Exercise description »
Whichever lines of the material contain "swatch", copy each of them.
================
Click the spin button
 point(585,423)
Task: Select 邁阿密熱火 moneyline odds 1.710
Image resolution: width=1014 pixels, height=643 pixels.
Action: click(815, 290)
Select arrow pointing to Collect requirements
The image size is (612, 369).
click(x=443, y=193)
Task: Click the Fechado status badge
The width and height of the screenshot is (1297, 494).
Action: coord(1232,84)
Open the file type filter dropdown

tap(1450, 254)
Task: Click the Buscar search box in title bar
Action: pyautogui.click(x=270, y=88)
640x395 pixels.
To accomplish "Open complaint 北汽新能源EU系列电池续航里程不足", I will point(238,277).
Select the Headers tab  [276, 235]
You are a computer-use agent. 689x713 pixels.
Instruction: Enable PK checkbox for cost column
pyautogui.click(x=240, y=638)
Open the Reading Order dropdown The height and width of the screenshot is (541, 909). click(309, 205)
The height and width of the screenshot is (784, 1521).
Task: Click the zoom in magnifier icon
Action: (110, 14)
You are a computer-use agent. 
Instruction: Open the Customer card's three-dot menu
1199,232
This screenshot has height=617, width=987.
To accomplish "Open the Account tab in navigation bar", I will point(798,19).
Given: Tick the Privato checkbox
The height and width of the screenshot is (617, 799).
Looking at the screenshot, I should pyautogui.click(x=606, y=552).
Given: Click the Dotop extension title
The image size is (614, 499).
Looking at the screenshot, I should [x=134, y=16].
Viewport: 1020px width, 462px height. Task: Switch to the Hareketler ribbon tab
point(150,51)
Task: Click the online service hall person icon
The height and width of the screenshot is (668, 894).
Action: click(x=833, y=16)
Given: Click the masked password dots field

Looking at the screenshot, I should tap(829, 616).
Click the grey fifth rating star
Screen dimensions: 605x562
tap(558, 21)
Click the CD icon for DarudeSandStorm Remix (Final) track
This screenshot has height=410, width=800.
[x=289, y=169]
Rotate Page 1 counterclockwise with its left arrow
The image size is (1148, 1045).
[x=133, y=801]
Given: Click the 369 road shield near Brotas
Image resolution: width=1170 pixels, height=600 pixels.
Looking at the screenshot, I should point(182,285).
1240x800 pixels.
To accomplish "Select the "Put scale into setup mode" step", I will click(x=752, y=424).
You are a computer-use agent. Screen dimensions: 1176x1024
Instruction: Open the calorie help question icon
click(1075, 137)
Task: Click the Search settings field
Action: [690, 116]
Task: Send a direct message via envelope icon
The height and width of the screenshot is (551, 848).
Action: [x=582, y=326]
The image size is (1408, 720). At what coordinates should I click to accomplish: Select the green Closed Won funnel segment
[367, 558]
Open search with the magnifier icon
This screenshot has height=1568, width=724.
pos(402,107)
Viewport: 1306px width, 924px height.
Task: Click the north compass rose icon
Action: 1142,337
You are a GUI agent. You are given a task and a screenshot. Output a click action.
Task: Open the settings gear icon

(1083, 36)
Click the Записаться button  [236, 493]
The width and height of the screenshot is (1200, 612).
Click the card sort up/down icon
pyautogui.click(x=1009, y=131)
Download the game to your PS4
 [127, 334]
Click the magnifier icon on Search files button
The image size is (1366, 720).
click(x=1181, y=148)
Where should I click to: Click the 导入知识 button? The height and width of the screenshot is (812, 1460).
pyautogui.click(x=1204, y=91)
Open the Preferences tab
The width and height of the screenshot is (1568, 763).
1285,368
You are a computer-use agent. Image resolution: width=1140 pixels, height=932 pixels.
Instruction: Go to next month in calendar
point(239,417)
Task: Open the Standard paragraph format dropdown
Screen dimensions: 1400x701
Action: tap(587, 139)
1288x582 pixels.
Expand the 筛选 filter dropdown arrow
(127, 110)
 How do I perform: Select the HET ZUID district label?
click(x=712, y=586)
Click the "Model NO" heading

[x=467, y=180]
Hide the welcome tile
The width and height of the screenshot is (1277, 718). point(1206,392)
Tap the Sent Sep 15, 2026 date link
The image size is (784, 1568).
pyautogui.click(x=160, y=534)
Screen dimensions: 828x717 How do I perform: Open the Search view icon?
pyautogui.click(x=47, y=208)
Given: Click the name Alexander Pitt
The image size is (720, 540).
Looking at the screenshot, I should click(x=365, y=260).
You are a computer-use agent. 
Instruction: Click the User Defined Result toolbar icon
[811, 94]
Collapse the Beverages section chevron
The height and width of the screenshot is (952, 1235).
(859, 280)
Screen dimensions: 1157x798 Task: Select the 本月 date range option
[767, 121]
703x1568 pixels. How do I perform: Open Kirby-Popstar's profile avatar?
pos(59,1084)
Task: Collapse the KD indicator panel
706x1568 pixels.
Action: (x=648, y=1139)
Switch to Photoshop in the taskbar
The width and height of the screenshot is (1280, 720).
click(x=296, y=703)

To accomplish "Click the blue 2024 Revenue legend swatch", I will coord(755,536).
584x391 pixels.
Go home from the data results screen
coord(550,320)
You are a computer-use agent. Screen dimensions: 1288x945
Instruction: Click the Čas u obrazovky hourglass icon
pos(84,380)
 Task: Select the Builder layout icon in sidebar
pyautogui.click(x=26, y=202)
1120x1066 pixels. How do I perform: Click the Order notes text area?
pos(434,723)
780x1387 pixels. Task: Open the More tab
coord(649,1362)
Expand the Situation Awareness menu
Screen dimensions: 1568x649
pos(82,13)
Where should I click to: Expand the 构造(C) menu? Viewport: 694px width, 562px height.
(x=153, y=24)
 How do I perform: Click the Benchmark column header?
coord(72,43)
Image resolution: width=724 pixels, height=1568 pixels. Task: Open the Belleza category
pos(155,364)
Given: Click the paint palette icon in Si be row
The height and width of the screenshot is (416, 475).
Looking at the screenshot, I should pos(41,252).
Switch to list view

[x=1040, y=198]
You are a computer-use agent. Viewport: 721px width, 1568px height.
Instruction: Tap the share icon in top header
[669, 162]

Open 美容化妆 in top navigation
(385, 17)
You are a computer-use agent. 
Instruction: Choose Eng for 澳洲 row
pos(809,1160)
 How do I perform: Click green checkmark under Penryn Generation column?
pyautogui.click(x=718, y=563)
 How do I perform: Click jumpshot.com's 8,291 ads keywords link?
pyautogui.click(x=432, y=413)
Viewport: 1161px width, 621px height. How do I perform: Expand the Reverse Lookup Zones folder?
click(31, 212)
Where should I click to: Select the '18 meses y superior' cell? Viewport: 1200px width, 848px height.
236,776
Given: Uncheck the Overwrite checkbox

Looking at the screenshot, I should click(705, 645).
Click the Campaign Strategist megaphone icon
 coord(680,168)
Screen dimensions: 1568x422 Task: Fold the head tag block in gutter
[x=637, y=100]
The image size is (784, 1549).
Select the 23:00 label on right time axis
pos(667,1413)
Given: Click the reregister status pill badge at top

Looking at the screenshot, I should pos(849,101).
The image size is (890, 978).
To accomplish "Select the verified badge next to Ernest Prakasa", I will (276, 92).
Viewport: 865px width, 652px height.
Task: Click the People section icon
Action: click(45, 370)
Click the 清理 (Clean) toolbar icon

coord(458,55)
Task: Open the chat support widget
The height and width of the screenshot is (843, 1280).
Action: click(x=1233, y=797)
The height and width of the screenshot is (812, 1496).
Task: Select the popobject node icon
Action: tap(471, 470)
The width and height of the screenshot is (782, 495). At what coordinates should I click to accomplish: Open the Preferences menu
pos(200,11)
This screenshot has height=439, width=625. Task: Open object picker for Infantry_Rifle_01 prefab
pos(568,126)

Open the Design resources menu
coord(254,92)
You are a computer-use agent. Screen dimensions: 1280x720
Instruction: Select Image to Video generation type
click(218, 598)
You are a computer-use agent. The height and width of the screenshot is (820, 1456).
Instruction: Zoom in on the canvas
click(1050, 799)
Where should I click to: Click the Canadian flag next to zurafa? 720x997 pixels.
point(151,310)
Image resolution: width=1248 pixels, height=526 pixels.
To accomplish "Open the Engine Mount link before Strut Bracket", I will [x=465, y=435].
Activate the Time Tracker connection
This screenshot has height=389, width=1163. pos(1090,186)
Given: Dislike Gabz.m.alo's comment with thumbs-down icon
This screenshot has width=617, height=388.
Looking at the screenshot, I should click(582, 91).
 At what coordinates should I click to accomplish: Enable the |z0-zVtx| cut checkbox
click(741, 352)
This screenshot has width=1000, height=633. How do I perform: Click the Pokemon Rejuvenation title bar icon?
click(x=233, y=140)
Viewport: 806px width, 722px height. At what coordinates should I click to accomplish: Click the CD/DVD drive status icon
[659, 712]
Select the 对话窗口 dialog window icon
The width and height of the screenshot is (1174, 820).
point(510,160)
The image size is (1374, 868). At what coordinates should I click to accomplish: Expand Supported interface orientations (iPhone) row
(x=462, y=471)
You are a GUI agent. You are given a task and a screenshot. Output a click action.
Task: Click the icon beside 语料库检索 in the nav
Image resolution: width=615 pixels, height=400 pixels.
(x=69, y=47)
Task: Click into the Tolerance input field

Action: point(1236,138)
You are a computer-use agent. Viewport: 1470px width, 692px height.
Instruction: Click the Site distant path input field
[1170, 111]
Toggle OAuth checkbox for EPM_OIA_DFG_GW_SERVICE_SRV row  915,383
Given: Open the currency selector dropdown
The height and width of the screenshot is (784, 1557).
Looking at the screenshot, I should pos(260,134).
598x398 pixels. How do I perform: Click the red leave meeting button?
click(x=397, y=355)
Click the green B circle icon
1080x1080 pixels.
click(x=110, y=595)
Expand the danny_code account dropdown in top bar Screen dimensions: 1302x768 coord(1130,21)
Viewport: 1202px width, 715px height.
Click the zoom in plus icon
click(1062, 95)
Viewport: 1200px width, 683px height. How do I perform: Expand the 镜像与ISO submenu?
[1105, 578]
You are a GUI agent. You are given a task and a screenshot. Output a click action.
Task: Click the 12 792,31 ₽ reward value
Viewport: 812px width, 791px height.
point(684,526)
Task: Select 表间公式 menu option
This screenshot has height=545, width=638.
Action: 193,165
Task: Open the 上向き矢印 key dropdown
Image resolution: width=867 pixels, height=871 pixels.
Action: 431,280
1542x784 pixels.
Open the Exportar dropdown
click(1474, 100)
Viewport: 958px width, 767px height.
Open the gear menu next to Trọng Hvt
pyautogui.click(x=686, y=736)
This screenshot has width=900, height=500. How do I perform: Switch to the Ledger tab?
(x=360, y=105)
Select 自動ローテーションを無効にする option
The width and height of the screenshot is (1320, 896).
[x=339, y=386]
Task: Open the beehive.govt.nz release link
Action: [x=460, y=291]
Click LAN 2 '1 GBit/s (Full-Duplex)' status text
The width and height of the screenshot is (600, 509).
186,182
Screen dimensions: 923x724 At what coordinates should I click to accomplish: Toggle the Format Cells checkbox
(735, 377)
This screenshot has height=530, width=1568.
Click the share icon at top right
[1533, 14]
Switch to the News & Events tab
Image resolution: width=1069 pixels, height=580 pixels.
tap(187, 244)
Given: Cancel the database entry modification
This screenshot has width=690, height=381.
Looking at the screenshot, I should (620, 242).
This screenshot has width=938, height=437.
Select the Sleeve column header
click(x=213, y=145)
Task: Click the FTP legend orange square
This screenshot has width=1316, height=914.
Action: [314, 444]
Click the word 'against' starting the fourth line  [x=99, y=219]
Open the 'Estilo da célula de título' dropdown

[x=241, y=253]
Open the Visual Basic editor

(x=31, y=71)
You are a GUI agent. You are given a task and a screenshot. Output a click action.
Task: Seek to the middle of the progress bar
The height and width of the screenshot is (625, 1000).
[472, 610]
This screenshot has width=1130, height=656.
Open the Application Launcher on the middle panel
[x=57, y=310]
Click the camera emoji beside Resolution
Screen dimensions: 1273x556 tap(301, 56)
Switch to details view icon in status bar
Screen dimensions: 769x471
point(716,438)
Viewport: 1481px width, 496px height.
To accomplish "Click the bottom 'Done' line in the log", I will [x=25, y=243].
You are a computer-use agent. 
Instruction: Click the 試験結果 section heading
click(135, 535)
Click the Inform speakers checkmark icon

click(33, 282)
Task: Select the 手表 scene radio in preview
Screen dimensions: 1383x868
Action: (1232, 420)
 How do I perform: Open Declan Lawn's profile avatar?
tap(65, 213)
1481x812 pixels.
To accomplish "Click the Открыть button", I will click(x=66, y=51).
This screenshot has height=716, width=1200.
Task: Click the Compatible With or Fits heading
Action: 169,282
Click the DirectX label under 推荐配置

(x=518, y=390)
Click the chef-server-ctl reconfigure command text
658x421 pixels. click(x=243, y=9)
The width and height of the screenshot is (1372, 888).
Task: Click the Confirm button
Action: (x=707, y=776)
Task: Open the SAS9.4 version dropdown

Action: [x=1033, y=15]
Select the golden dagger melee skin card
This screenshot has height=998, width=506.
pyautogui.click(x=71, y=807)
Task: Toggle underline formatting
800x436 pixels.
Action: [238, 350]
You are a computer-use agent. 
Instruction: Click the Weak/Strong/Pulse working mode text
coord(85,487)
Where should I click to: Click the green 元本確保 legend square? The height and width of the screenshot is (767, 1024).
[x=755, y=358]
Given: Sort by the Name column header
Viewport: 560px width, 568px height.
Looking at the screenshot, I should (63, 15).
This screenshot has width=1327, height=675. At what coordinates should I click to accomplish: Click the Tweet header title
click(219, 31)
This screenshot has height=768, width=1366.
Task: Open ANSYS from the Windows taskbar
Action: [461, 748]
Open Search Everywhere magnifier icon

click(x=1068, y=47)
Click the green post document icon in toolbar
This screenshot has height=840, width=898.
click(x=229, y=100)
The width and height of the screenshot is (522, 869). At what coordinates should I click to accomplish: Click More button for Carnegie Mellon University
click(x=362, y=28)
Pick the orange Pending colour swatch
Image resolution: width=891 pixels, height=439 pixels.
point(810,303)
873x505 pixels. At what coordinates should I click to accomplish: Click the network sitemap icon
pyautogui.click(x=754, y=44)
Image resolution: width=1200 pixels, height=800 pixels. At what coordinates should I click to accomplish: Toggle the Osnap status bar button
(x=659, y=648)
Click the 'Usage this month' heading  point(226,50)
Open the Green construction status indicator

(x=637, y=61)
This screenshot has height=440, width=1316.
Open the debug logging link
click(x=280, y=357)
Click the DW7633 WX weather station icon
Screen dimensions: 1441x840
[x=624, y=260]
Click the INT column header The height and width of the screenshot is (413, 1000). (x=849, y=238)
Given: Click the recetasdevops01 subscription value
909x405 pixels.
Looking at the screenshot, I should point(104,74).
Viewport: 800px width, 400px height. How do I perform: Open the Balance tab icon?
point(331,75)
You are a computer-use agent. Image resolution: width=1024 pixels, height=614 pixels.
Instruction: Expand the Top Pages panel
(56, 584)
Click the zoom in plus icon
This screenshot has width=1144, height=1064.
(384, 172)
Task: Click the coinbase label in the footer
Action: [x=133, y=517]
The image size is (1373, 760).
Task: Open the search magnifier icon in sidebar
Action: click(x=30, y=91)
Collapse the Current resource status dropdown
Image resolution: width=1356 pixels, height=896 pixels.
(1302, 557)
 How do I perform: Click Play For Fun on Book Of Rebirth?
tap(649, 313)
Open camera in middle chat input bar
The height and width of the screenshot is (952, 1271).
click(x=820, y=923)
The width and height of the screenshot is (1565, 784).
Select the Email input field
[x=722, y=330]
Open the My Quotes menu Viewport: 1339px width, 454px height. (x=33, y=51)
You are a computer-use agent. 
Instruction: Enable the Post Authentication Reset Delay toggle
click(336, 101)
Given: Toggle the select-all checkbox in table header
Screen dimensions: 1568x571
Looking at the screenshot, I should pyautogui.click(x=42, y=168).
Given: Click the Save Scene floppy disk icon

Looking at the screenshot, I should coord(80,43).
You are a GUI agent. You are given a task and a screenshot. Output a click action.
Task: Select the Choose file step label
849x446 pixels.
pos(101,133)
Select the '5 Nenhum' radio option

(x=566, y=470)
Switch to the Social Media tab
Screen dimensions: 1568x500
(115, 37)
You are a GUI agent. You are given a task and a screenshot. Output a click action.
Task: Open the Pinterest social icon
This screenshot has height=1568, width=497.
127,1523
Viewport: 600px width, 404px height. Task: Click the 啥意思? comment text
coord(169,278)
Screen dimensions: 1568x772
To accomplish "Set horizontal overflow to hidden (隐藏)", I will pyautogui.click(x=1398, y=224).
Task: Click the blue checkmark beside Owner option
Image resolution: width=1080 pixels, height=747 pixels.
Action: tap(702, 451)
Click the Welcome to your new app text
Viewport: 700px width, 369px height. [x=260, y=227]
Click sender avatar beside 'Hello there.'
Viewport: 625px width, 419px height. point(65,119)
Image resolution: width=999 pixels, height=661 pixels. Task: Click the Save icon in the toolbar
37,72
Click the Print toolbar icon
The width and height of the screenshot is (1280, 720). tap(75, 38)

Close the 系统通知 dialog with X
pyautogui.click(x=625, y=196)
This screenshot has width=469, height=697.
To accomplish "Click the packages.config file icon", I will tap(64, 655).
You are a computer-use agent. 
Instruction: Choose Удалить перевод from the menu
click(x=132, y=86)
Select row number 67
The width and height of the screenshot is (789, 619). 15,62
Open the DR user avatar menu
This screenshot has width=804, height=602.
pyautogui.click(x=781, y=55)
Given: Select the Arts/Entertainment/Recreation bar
================
Response area »
To accomplish "Click the blue 2024 Revenue legend swatch", I will coord(755,536).
Pick the orange Pending colour swatch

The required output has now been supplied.